Lawton to Paul’s Valley, OK

July 10.

In Lawton we got to see the Wichita Mountains, which are quite ancient—so ancient that they really aren’t very high any more.  They were beautiful and rugged.  On the way to Pauls Valley, named after someone named Smith Paul, I learned that Oklahoma can be quite beautiful.  And here is a Wikipedia tidbit: “Smith Paul, born in 1809 in New Bern, North Carolina, discovered the fertile bottom land which is now Pauls Valley while a member of a wagon train traveling to California. Paul described the land as ‘a section where the bottom land was rich and blue stem grass grew so high that a man on horseback was almost hidden in its foliage.'”

We went up and down a lot of hills before our arrival, after about 79 or 80 miles.  I had a couple extra, unscheduled miles because I turned the wrong way once and rode for a mile before I figured it out and backtracked.  Near the end, I just hoped that this was the last hill before we descended into the valley for which our destination was named.

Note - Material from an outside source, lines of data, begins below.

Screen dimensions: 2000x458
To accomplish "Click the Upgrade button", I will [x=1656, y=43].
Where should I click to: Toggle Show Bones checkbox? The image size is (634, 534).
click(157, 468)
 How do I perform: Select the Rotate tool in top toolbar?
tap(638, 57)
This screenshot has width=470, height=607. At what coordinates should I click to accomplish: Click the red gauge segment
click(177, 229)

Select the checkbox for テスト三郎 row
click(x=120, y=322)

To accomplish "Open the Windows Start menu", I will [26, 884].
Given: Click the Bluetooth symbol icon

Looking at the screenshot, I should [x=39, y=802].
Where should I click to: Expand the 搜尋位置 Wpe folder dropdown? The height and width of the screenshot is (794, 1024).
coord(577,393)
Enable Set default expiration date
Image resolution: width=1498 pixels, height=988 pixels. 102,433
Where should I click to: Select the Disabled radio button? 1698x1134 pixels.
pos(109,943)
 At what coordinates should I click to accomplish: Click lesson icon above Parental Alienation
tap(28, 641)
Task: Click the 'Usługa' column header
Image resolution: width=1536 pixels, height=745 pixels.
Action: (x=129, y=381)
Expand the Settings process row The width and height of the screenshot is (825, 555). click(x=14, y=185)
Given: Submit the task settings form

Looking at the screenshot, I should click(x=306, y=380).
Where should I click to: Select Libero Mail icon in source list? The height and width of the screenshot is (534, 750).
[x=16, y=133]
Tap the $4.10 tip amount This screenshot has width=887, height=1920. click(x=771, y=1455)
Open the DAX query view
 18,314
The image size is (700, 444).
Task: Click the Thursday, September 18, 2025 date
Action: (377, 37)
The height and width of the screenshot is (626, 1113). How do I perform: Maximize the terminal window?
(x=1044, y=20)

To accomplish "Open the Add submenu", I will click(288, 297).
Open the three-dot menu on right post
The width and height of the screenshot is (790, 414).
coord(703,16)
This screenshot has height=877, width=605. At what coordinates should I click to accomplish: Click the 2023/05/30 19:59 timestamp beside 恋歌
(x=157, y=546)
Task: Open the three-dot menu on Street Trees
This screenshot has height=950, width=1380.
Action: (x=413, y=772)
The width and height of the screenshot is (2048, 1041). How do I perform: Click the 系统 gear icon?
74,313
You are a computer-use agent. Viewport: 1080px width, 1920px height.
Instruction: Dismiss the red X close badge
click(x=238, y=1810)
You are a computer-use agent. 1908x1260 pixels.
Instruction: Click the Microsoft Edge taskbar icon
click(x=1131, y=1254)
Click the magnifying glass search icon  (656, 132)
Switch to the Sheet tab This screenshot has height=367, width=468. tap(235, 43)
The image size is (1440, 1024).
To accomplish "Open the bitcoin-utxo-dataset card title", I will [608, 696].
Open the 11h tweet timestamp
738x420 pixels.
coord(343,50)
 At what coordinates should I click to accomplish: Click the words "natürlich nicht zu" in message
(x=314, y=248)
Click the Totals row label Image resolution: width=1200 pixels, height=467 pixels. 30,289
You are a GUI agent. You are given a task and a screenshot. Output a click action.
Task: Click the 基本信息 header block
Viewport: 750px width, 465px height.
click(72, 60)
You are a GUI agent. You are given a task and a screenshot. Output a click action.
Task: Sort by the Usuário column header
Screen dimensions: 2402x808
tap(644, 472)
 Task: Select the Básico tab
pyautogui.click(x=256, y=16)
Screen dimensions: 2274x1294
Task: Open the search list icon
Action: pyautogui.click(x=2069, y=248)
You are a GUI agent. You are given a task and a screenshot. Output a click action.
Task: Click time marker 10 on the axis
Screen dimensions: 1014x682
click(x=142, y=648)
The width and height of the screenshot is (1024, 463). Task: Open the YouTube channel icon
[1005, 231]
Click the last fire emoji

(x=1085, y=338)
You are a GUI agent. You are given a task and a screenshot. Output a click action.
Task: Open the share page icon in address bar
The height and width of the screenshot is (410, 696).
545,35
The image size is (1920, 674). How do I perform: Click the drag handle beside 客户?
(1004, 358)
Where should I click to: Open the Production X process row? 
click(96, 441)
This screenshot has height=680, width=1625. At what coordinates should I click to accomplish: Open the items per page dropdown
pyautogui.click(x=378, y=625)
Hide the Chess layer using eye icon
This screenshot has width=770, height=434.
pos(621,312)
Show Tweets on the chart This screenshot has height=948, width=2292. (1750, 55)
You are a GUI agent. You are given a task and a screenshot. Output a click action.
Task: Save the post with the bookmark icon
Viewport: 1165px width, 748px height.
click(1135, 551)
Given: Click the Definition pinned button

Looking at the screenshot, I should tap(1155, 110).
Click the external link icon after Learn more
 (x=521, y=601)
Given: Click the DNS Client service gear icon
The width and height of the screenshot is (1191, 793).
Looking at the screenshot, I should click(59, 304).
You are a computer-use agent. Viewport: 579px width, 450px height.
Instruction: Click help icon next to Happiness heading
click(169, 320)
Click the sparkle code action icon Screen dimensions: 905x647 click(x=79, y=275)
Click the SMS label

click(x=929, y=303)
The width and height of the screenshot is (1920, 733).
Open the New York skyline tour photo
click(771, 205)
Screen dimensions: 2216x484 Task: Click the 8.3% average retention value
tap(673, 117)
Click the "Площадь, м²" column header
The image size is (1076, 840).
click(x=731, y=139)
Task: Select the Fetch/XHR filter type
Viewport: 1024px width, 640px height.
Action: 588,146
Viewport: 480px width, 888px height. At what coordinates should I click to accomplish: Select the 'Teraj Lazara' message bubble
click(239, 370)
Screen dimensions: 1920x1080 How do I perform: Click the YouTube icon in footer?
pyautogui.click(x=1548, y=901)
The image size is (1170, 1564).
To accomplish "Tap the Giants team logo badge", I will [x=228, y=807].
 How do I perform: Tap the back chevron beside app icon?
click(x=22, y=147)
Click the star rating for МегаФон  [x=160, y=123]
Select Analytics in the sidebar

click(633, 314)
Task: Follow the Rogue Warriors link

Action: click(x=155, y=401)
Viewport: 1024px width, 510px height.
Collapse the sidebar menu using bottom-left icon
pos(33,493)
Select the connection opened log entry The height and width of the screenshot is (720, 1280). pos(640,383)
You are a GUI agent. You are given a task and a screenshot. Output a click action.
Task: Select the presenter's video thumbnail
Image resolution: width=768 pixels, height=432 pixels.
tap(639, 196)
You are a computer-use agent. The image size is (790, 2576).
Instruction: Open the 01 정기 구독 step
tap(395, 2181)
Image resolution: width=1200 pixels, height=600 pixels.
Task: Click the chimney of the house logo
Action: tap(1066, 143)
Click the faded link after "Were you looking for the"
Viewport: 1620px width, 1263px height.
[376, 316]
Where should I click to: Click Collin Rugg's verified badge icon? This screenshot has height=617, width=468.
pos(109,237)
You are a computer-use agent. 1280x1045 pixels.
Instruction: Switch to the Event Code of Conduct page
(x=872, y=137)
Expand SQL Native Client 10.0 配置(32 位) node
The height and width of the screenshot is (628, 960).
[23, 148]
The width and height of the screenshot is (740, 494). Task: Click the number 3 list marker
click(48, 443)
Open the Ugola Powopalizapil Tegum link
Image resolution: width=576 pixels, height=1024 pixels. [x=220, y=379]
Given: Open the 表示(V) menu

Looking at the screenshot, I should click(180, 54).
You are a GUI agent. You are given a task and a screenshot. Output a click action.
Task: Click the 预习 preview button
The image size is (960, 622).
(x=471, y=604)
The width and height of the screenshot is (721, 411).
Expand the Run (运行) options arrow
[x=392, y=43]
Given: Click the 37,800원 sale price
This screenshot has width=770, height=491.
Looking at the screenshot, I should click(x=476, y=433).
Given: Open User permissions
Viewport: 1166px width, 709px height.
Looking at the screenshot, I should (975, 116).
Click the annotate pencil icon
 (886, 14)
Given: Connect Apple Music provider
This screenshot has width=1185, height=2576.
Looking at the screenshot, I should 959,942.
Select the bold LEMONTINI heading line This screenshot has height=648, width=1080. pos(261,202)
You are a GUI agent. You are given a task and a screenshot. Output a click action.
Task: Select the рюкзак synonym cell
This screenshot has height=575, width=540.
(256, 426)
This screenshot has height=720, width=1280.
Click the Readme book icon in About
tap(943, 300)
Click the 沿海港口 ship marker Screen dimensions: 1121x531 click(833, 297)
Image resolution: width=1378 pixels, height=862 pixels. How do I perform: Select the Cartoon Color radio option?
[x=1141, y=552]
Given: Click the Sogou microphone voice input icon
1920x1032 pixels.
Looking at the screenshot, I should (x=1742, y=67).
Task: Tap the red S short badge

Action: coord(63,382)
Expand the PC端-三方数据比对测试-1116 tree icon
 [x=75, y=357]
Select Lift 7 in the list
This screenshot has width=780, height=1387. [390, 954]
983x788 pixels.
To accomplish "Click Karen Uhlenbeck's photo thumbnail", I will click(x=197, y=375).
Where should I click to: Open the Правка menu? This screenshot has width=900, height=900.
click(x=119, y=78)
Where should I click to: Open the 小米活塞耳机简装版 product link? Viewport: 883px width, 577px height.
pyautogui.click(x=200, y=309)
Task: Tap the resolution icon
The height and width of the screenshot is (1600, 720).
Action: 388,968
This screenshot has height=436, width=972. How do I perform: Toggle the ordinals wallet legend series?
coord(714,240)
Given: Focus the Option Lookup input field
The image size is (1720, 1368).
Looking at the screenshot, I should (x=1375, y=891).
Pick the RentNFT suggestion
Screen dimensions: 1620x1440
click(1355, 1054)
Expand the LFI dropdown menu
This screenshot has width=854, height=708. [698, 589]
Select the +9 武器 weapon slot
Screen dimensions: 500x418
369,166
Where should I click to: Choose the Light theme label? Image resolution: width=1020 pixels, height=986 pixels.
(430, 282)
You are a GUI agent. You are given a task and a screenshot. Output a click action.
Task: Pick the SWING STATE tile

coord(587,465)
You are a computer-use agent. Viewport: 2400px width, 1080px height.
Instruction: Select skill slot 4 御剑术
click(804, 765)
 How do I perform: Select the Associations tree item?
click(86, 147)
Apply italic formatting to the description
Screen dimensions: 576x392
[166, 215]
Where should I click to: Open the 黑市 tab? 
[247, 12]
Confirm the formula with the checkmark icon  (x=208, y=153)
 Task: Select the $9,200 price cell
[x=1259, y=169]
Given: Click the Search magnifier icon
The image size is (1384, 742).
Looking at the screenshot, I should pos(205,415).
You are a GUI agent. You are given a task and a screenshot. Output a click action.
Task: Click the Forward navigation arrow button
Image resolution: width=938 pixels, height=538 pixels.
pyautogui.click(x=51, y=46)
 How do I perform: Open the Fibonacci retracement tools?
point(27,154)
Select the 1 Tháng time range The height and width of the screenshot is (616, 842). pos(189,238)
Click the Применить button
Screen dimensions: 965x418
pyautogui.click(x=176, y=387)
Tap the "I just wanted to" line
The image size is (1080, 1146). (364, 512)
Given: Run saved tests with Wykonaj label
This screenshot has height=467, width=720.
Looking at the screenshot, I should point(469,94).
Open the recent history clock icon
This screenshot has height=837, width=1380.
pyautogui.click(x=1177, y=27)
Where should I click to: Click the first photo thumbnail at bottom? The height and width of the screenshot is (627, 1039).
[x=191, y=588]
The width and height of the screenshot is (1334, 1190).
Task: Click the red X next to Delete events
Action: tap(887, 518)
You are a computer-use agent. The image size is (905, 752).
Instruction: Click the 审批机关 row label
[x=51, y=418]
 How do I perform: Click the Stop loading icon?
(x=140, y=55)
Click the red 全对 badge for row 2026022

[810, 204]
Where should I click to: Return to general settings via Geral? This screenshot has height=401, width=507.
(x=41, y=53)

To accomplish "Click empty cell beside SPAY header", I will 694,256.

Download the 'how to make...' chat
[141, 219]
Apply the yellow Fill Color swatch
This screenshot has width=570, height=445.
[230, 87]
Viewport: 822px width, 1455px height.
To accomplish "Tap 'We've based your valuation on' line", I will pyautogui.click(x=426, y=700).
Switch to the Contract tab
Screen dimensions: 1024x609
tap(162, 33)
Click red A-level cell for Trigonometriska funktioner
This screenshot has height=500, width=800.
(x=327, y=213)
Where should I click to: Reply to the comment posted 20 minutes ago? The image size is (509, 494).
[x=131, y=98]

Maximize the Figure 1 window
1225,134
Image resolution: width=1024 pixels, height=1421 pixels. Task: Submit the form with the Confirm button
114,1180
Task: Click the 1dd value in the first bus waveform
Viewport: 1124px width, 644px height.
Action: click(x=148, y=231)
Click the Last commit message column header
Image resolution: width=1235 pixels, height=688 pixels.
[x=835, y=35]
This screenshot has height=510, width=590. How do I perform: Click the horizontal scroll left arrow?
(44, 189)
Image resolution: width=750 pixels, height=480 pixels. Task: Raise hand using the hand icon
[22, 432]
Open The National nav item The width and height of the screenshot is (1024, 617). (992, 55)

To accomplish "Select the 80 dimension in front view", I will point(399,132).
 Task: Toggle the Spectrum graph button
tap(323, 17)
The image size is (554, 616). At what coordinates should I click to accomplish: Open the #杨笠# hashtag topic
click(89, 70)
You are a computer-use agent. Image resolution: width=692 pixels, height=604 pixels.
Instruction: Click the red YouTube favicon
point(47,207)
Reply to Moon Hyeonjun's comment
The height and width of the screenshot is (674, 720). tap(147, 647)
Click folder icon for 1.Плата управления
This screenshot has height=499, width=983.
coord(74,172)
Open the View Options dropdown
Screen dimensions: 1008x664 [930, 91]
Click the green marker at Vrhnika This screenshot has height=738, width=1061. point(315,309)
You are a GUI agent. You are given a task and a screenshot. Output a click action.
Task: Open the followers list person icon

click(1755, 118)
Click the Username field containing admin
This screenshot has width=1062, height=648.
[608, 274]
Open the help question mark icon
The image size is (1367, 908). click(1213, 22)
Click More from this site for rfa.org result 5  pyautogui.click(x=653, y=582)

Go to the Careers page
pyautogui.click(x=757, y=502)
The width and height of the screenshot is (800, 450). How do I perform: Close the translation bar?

The whole ride was beautiful and also very hot.  I haven’t had much exposure to Oklahoma.  I think we camped somewhere in the Panhandle sometime when I was a kid, but I’m not sure.  I’ve read Steinbeck’s Grapes of Wrath in which the Joads lost their land in the dust bowl days, and I also knew that this was the destination of the Trail of Tears and the location of a lot of Indian Reservations.  So, I was surprised to learn that it was pretty out here.  (Sorry for my prior ignorance if I have managed to offend you.)  I guess I thought it was more like the desert out in Nevada or New Mexico—which are beautiful but they are hardly green at all.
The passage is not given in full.